“For God so loved the world that He gave His one and only Son” John 3:16

John 3:16 is probably the most famous and most quoted verse in the Bible. It speaks of God’s love and God’s gift, the gift of His One and Only Son, the greatest gift ever given. In a world filled with scepticism, a world in which God is on trial and people act as judge and jury, it is a verse that we need to consider and to proclaim. For this verse speaks of a God who truly loves people, the God who gives rather than takes. But it also speaks of the God who is righteous and just, the God who acts decisively to deal with sin and its consequences, the God who has a plan and a purpose to put all things right. It is thus a verse to answer the sceptic, but it is also a verse to lift up the humble, to encourage the weak, to give hope to the lost.

Firstly, consider the fact that God loved the world. Note that John uses the past tense of the verb ‘love’. This does not of course mean that God does not love the world (present tense) for as John reminds us elsewhere God is love (1 John 4:9). In John 3:16 John’s focus is rather on the love of God in action in our world in a way which is foundational and indeed defines what love is. God’s love is most clearly seen in the fact that God gave (again past tense) His One and Only Son. In the words of 1 John 4:9 -10 “This is how God showed His love among us: He sent His One and Only Son into the world that we might live through Him. This is love, not that we loved God but that He loved us and sent His Son as an atoning sacrifice for our sins”.

Secondly, consider the fact the God loved the world. In speaking about the world John is not referring to the created world but rather the world of fallen, sinful humanity. At the beginning of his Gospel, John spoke about the fact that though the Word was in the world, the world did not recognize Him (John 1:10).  It is this fallen, sinful and even hostile world that God sent His Son to save. What a remarkable demonstration of His love and His grace. In the words of Paul, “God demonstrates His own love for us in this: While we were still sinners Christ died for us” (Romans 5:8).

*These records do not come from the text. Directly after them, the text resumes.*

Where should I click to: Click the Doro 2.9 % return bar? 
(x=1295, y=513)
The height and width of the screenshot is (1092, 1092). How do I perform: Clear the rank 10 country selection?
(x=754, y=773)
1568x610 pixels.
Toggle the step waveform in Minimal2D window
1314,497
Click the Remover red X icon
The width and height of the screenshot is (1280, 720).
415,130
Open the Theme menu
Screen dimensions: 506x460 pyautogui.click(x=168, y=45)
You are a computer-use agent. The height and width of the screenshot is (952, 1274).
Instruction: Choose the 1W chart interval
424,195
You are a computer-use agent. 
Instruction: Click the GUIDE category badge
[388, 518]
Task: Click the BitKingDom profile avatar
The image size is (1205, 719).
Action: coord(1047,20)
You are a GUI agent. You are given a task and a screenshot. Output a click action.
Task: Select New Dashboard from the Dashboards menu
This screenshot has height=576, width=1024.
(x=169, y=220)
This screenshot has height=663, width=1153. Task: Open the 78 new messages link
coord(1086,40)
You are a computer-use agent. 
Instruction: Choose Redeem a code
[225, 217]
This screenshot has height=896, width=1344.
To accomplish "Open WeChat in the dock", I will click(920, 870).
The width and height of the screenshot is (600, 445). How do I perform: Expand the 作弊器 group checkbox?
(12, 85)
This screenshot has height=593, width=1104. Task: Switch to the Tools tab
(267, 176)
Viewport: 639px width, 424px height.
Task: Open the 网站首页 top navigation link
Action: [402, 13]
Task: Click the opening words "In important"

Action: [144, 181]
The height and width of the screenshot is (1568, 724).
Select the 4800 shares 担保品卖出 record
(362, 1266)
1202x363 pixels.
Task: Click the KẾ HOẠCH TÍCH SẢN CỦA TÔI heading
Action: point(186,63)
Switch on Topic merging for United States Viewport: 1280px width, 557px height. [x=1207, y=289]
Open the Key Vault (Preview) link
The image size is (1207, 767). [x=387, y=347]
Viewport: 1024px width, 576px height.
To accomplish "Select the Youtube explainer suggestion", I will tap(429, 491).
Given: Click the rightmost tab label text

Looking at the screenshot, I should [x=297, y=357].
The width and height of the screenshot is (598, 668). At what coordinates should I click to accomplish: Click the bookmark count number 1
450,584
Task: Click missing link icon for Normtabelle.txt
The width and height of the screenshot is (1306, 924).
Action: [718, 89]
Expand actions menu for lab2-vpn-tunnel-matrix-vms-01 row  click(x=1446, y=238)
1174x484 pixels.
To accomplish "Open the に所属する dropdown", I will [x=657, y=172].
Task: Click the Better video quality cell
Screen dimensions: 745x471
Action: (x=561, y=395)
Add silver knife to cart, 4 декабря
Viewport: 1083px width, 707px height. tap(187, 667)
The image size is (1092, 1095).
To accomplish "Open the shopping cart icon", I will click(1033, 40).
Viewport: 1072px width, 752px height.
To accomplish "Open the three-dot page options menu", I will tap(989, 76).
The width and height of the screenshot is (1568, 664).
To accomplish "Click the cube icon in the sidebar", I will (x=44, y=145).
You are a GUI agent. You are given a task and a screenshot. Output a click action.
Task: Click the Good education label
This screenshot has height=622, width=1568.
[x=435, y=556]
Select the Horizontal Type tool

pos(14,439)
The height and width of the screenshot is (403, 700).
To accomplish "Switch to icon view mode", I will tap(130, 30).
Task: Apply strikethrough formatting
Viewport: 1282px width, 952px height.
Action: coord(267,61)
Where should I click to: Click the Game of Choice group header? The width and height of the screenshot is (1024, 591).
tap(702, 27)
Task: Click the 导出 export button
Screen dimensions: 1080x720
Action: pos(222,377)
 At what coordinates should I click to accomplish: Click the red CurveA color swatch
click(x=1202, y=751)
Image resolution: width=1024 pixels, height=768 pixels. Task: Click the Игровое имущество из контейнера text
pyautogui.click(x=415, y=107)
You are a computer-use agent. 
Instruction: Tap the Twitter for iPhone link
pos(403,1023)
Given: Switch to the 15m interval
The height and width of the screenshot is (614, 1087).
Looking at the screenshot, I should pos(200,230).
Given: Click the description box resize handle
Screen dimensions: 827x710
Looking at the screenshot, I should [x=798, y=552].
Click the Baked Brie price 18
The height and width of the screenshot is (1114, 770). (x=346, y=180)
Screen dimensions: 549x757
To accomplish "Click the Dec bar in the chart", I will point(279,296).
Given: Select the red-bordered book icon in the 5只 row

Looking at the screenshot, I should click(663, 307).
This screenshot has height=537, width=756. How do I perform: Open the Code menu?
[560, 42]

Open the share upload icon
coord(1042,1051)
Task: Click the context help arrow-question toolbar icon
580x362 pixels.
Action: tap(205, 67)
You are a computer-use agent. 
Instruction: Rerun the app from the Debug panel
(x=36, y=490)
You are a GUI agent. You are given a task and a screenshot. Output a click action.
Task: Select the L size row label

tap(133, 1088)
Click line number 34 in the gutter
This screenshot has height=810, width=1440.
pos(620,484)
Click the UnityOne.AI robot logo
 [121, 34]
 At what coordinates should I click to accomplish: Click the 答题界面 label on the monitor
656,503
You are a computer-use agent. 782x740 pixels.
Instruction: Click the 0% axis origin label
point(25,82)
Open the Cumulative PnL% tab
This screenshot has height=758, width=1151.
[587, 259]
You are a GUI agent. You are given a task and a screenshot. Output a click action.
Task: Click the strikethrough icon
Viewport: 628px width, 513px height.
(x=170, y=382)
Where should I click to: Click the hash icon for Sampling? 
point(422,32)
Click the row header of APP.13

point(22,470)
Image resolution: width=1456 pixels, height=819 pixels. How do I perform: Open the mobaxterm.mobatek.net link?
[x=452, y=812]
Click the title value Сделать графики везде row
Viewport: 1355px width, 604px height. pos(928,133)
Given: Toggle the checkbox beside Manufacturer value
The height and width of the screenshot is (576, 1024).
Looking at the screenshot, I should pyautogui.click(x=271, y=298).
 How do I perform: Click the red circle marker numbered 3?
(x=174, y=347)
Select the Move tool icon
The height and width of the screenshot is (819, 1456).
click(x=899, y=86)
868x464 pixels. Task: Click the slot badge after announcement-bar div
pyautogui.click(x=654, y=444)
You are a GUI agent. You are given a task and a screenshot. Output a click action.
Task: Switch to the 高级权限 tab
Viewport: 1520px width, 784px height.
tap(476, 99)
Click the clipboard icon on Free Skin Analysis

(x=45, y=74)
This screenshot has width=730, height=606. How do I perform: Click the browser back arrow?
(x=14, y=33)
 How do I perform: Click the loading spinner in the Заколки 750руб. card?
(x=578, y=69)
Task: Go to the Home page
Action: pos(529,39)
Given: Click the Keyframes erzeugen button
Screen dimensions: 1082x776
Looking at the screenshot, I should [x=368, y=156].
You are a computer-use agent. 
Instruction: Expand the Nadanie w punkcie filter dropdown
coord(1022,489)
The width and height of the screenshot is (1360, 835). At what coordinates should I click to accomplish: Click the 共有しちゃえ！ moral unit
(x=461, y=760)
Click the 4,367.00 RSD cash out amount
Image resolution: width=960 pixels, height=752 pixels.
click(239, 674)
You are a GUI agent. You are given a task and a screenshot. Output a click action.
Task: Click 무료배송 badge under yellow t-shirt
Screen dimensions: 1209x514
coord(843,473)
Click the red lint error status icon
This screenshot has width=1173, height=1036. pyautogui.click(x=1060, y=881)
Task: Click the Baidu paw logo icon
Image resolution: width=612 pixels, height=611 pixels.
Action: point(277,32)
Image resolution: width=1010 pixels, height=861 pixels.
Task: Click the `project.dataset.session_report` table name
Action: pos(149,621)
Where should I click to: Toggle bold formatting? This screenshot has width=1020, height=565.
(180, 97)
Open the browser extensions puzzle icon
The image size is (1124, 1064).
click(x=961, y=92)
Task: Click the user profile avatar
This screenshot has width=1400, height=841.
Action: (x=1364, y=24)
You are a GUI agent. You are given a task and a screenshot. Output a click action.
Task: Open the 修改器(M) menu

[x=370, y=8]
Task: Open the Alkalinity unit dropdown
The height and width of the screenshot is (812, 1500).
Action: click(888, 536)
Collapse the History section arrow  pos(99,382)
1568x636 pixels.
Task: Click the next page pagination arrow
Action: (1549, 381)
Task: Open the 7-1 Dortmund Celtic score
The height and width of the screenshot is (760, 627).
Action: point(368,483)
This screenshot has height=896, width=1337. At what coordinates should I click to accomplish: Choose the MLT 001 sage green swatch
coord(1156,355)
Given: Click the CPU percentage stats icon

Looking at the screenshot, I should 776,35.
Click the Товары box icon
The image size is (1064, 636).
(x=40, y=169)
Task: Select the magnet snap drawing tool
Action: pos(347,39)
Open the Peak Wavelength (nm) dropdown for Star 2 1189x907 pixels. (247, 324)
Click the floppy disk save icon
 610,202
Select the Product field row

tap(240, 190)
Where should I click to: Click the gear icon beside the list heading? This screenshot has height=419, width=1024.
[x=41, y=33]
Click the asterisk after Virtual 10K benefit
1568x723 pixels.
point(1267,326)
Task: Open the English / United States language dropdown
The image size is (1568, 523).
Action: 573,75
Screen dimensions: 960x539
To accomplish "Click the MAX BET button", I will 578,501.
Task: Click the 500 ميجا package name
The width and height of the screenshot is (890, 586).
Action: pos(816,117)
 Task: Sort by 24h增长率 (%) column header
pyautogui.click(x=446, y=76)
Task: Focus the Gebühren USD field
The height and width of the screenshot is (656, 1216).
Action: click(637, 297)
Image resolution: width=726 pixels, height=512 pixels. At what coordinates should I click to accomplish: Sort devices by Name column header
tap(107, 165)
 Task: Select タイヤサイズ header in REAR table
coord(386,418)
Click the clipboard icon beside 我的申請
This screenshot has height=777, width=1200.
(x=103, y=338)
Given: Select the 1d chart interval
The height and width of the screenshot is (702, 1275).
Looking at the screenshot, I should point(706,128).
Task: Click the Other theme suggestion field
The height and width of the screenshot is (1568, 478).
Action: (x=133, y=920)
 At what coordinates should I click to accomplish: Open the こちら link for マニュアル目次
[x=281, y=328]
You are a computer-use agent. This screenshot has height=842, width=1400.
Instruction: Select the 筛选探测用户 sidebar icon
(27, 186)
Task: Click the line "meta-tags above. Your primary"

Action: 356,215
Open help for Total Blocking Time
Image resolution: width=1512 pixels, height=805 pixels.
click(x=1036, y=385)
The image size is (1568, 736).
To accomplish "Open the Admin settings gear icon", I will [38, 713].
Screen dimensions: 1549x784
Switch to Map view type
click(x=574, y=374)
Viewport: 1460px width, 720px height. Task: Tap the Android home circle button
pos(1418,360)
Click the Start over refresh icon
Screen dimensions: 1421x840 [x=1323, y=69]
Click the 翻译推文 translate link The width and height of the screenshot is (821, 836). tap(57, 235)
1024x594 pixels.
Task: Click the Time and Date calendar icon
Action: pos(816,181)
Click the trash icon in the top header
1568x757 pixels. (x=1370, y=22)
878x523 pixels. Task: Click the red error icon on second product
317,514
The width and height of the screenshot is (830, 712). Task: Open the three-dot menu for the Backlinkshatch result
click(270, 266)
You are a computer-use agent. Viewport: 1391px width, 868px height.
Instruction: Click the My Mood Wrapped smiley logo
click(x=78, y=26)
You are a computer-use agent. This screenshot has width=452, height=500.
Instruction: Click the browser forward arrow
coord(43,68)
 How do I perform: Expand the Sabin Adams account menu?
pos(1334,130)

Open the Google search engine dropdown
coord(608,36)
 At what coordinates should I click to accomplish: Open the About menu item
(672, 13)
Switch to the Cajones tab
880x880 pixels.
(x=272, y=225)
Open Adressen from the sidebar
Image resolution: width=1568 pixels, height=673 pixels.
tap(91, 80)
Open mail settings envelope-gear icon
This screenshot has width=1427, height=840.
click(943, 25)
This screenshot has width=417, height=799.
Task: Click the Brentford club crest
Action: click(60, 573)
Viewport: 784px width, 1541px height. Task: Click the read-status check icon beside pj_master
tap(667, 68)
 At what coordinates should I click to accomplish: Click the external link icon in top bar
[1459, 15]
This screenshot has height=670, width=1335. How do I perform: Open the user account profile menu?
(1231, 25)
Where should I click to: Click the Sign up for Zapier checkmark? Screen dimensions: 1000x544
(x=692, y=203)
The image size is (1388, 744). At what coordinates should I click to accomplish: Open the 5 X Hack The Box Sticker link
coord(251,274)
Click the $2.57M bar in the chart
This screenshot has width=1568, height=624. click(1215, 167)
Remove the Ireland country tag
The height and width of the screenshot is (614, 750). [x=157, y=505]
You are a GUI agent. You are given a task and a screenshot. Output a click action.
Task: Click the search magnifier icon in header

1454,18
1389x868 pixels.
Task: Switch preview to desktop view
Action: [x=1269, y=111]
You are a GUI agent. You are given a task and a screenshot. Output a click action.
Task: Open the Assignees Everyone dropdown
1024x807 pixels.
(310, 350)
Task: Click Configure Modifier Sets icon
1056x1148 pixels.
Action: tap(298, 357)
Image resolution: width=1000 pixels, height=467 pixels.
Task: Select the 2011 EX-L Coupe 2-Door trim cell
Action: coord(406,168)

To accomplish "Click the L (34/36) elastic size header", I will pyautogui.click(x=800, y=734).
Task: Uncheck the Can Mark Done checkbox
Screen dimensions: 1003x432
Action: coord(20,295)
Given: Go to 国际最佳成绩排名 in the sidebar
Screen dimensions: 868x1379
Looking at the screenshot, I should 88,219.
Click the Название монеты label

Thirdly, consider the fact that it is God who loved the world and gave His One and Only Son. The phrase ‘one and only’ within John’s Gospel is a reminder of the fact that it was God Himself who acted in the salvation of the world. The Son, who was given and sent, is the Word, the One who created all things, who was with God in the beginning and who is in fact God (see John 1:1-14). Thus John 1:18 speaks of Jesus as ‘God the One and Only who is at the Father’s side.’ God’s love for the world is truly His love. God’s act of love in giving His Son is truly His act. The Son who was given and sent was not some unwilling victim but rather God Himself coming into our world in love to save the world. There are mysteries here, but the main point is clear. As Paul puts it in 2 Corinthians 5:19 – “God was reconciling the world to Himself in Christ.”

This astonishing, life changing, world changing, act of love by God cannot and must not be ignored. To do so is not only foolish but sinful. Our salvation cost God everything. We cannot and must not remain cold or aloof toward what God has done. John 3 :16 continues with the words “…that whoever believes in Him will not perish but have eternal life.” God’s gift of love is the greatest gift ever given. But it is of no benefit if we do not receive it. And the way we do that is ‘by faith’, by acknowledging that we are the ones for whom Jesus the Son was given; by turning away from our proud self-reliance and independence in spiritual matters; by acknowledging our sin; by trusting in Jesus and His atoning death alone for our forgiveness; by receiving Him as the one and only Saviour and Lord. To do that is to receive eternal life; to refuse is to forfeit life and to choose eternal death. Gifts are meant to be received – if you have accepted God’s gift of salvation in Christ, then thank God and live for Him. If you have not yet accepted God’s gift, do so today. Nothing is more important.